Now, nearly one year on from COVID-19 reaching pandemic status, we’re still far from a return to the cinema days of yore. Most of the interim solutions – such as simultaneous cinema/streaming releases – compromise the first-dibs policy which has long given cinema its edge. The sad irony is that, prior to the pandemic, the box office was booming; 2019 was a record-breaking year for cinemas across Europe. In the time since, the streaming world has only tightened its grip, and a diversification of the platforms available has heated competition and led to more entertainment brands vying for our attention than ever before.
There is cause for concern. Putting general financial challenges aside, even if cinema does make it out of hibernation, will there still be an appetite for it? The arguments against hinge on the altered behaviour of the general public. If anything, our entertainment addiction has only intensified in lockdown months. It’s not just our hours of streaming which have increased, but our tendency to juggle multiple screens at once. Maybe our fractured, itty-bitty attention spans are just too flimsy to carry the weight of a one-sitting feature length film? Maybe trudging out of the house and paying for a single viewing of something we could watch in our dressing gown is too much like effort? Maybe the pandemic has sped up cinema’s inevitable decline in the face of streaming? Maybe, maybe, maybe… but I doubt it.
The pandemic has taught us many things about ourselves, one of the primary lessons being that we are pack animals. Even the most introverted of us (and I count myself in those ranks) have withered and yearned without the opportunity to see friends and family. And it’s not just about the people we know, either. It’s the broader sense of community generated in public spaces. The buzz you get sitting in a crowded movie theatre, laughing and reeling in sync with the audience surrounding you; that vibrating, intangible thing which draws humans like a moth to a flame: atmosphere.

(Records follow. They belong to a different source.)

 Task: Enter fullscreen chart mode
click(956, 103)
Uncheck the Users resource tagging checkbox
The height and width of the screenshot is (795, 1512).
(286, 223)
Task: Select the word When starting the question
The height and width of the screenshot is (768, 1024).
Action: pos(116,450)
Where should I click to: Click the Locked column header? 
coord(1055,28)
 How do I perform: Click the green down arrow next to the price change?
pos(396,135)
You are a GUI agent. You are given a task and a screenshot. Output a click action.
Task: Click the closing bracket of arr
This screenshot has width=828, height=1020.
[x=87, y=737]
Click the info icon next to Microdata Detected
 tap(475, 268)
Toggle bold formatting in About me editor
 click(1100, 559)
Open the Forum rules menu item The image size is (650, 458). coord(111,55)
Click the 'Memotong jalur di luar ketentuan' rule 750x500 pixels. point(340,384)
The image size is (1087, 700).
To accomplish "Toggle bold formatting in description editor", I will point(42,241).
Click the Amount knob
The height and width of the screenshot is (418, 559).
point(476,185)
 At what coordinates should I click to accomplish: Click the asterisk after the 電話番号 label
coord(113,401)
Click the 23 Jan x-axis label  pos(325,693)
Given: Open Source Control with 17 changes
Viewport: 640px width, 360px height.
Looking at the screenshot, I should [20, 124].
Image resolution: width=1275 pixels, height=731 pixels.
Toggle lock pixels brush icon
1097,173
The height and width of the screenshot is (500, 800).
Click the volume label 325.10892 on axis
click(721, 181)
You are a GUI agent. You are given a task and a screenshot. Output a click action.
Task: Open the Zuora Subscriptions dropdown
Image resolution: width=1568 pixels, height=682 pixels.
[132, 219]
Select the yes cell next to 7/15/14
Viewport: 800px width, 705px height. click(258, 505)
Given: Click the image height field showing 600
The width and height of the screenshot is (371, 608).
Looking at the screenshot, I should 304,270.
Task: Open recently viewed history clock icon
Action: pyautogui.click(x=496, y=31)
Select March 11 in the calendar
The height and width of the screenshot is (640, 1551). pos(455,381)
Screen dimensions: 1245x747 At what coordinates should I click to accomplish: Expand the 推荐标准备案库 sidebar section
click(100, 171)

Of course, we’re drawn by the films themselves, too, but those extra little glints of drama – a giant screen, blaring surround sound and adjacent audience members munching on nachos – give cinema viewings a lot more flair than watching Netflix in your jim-jams. Last year, researchers from University College London found that attending the cinema can count as a form of ‘light cardio’. We’re not imagining the heightened potency of a film enjoyed under the projector lights – it’s something we’re experiencing on a physical level. If anything, that all-consuming escape from the continual ding!-ding!-ding! of our notifications is something we’re craving now more than ever.
Naturally, good films can also be enjoyed at home. There’s no doubt about that. But just as home cooked meals don’t negate the need for restaurants, both experiences can peacefully coexist. Cinema is an art form, it’s no surprise that it blossoms and blooms in front of an audience. As it happens, my optimism for the future of cinema is in good company. Writing for Empire, Steven Spielberg says: ‘Of all the things that have the potential to unite us, none is more powerful than the communal experience of the arts.’
We might have to wait a little longer to see it brought to fruition, but I have no doubt that our itching to regroup in front of the big screen – whether for a hearty indie flick or junk food blockbuster – will outlast this pandemic as surely as we will. We’ve just got to keep our enthusiasm rolling.
Caragh Medlicott is a Wales Arts Review senior editor.